Daniel was the first Jewish prophet to refer to the resurrection and to everlasting life. And many of them that sleep in the dust of the earth shall awake, some to everlasting life, and some to shame and everlasting contempt (12:2). Given Daniel’s position as advisor to Darius the Great, there may well be an influence here.

At least three other sources, scholars suggest, refer to the resurrection. These are excluded in this assessment, since an alternative, more metaphysical, interpretation seems more likely, viz:

Let favour be shewed to the wicked, yet will he not learn righteousness: in the land of uprightness will he deal unjustly, and will not behold the majesty of the Lord. (Isaiah 26:10.) Here “behold the majesty of the Lord” is more likely to refer to a state of mystical awareness than it is to resurrection.

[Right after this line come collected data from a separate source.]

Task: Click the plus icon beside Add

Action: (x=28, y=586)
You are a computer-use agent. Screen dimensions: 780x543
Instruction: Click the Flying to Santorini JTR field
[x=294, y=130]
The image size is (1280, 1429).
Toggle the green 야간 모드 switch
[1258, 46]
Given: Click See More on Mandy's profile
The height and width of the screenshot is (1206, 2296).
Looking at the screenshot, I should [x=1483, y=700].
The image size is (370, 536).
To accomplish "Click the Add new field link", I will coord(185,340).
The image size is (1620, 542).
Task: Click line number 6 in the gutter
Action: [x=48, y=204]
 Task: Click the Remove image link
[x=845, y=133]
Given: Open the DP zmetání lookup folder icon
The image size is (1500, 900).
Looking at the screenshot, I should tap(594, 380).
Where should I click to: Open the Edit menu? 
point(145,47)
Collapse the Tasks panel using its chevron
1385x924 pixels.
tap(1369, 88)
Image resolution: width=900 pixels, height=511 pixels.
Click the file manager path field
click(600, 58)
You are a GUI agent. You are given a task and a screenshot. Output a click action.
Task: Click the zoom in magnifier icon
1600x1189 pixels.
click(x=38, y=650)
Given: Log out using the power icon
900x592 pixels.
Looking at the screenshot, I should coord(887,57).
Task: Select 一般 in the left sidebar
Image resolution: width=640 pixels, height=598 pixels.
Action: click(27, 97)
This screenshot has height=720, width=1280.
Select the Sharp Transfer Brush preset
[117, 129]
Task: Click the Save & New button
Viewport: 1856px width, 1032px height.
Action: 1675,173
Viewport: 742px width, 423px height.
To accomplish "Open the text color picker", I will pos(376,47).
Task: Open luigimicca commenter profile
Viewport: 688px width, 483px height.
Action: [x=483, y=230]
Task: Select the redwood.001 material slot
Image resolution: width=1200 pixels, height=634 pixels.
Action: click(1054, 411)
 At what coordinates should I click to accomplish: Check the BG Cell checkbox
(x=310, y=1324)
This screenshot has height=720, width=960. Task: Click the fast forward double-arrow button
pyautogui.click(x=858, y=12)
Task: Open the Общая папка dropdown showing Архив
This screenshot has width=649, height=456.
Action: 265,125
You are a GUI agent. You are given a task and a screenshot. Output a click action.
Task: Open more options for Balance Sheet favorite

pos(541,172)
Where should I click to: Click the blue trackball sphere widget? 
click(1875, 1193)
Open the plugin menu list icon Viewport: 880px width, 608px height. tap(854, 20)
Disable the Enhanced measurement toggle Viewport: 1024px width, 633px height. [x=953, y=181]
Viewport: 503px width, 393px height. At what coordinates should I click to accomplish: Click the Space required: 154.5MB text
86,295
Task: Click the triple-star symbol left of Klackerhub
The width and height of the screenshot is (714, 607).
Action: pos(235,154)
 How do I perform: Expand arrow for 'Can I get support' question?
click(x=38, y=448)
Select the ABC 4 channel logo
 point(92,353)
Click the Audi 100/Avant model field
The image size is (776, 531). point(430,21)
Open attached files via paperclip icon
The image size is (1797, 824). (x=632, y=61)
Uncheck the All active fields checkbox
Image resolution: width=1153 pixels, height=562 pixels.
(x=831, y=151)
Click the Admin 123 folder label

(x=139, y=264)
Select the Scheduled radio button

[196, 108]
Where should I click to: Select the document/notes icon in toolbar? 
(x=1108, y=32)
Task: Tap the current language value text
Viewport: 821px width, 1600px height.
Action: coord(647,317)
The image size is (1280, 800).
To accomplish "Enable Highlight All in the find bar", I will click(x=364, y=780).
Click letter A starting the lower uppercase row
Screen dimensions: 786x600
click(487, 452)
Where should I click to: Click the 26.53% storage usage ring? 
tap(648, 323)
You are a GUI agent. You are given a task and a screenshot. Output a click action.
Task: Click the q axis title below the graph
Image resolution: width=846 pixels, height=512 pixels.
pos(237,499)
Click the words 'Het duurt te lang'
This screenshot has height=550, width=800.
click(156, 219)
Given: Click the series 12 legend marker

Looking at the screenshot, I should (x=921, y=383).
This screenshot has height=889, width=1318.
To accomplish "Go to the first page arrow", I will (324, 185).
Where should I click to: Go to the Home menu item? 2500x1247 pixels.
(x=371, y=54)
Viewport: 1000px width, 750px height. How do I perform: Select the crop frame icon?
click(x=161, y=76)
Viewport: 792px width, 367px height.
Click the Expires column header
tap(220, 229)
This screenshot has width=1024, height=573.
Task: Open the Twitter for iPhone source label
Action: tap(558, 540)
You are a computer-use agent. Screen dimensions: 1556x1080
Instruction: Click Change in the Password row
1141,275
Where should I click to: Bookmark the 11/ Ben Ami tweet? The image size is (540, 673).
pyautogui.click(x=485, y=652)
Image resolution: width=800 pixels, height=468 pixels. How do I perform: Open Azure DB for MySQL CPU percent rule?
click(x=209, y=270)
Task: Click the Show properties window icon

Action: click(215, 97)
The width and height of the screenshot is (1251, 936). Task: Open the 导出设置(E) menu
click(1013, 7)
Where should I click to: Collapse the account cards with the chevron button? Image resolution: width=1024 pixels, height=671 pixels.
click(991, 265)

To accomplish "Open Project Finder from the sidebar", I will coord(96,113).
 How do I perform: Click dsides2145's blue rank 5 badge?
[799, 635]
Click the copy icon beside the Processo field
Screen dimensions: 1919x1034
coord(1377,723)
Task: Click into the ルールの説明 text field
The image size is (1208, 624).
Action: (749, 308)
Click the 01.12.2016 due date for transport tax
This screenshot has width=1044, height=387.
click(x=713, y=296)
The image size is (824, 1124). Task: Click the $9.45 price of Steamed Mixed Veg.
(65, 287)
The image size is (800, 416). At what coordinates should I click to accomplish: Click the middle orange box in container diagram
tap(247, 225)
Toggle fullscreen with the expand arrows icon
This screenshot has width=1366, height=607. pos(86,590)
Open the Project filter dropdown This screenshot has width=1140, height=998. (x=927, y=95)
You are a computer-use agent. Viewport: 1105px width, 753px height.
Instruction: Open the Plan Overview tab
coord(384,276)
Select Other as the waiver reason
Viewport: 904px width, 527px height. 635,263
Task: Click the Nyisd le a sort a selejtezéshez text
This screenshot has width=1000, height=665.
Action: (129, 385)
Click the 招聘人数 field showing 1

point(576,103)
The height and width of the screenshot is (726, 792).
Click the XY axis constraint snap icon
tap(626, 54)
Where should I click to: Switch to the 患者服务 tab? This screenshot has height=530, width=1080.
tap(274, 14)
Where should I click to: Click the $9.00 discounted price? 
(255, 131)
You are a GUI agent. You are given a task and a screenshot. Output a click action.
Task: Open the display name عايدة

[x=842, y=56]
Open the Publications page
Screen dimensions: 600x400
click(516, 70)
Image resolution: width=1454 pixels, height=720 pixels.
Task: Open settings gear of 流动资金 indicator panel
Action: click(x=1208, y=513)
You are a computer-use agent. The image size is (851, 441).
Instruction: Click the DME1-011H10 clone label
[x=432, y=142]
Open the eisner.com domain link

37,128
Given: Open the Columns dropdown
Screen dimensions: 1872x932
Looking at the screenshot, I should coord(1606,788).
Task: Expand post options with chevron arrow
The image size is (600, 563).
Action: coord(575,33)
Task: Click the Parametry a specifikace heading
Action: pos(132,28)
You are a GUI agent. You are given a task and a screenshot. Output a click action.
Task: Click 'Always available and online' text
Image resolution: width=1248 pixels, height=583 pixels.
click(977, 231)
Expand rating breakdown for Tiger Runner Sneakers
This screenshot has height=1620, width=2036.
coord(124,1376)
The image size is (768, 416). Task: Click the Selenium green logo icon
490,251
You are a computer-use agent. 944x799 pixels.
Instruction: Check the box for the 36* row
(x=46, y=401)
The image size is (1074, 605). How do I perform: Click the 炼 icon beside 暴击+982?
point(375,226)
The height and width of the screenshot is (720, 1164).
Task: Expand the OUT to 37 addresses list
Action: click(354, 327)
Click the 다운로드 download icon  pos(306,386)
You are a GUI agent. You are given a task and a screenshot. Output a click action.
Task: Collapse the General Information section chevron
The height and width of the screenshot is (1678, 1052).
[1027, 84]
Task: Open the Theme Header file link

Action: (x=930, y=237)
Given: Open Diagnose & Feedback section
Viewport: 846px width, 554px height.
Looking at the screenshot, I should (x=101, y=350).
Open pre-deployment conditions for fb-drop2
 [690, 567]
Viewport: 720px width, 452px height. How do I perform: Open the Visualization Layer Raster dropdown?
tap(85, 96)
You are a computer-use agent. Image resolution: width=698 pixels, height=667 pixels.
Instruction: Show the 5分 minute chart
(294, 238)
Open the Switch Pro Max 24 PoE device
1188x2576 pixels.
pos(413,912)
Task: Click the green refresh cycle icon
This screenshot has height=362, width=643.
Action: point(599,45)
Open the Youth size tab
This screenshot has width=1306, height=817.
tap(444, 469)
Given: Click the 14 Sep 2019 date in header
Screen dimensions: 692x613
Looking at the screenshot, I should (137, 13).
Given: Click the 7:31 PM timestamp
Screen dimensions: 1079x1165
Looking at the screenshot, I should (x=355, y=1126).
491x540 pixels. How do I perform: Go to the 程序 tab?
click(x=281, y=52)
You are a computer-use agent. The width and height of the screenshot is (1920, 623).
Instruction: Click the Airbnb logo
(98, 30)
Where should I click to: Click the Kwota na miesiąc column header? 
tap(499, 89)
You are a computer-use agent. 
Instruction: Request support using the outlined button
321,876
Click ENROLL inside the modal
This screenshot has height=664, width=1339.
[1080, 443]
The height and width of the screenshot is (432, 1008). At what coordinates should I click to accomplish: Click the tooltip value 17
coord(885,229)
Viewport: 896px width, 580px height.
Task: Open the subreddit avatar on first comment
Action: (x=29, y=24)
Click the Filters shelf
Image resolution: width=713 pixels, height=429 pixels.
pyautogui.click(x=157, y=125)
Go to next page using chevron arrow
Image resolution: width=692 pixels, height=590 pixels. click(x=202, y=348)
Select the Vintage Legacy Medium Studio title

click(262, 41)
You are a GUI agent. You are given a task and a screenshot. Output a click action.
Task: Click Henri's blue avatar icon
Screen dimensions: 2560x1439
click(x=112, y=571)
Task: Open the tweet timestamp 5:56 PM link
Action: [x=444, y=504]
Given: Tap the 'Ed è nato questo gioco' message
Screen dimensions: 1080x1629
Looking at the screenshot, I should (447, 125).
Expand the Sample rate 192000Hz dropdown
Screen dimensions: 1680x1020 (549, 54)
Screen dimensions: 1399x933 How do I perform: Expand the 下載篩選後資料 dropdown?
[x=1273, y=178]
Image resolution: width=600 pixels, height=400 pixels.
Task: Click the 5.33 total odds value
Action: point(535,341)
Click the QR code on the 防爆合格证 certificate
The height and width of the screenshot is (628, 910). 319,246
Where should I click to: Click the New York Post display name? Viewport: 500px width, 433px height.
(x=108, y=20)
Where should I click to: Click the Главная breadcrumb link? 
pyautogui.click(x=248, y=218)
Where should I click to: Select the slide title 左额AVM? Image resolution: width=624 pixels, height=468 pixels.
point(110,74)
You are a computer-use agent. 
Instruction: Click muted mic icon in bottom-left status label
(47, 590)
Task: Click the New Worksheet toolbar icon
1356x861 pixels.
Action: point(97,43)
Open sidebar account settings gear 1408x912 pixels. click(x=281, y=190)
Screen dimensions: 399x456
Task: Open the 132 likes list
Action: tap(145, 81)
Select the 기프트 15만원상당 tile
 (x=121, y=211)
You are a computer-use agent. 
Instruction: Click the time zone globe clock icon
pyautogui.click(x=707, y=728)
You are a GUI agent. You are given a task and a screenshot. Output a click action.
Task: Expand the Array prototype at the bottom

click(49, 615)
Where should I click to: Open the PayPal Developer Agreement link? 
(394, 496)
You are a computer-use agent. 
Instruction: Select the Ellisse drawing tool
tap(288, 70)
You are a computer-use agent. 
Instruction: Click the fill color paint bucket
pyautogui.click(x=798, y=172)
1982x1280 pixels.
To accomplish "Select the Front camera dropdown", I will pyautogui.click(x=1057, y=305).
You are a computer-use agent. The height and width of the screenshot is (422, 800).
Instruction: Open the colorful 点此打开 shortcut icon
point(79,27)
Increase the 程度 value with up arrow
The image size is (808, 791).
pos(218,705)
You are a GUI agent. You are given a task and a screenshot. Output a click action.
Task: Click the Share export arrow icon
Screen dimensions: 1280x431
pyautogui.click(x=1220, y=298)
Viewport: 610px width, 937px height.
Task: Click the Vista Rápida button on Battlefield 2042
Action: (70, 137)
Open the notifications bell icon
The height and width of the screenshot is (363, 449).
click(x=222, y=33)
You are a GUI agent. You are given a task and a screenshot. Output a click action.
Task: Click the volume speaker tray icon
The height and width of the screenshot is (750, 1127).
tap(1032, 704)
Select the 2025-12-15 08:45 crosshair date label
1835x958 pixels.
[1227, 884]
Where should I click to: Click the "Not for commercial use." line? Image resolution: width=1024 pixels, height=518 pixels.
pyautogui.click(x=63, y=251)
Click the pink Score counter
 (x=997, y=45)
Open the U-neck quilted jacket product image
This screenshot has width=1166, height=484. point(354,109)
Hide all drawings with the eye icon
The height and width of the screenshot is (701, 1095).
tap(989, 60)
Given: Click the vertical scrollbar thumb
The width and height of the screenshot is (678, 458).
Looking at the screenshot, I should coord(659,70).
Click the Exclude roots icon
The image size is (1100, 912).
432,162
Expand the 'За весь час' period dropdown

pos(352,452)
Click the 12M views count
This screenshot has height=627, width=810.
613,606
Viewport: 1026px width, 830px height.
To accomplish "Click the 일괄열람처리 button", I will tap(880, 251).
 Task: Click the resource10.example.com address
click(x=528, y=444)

I will ransom them from the power of the grave; I will redeem them from death: O death, I will be thy plagues; O grave, I will be thy destruction: repentance shall be hid from mine eyes. (Hosea 13:14.) Again this more likely refers to the tradition of “dying before you die,” i.e. one’s lesser self has to “die” in order for our essential self to take control.

The wicked is driven away in his wickedness: but the righteous hath hope in his death. (Proverbs 14:32.) The same idea as above applies here: the late Sufi philosopher, Idries Shah, refers to the “self” which has to “die” as: “the mixture of primitive emotionality and irrelevant associations which bedevil” undeveloped man. See The Commanding Self by Idries Shah, p. 2.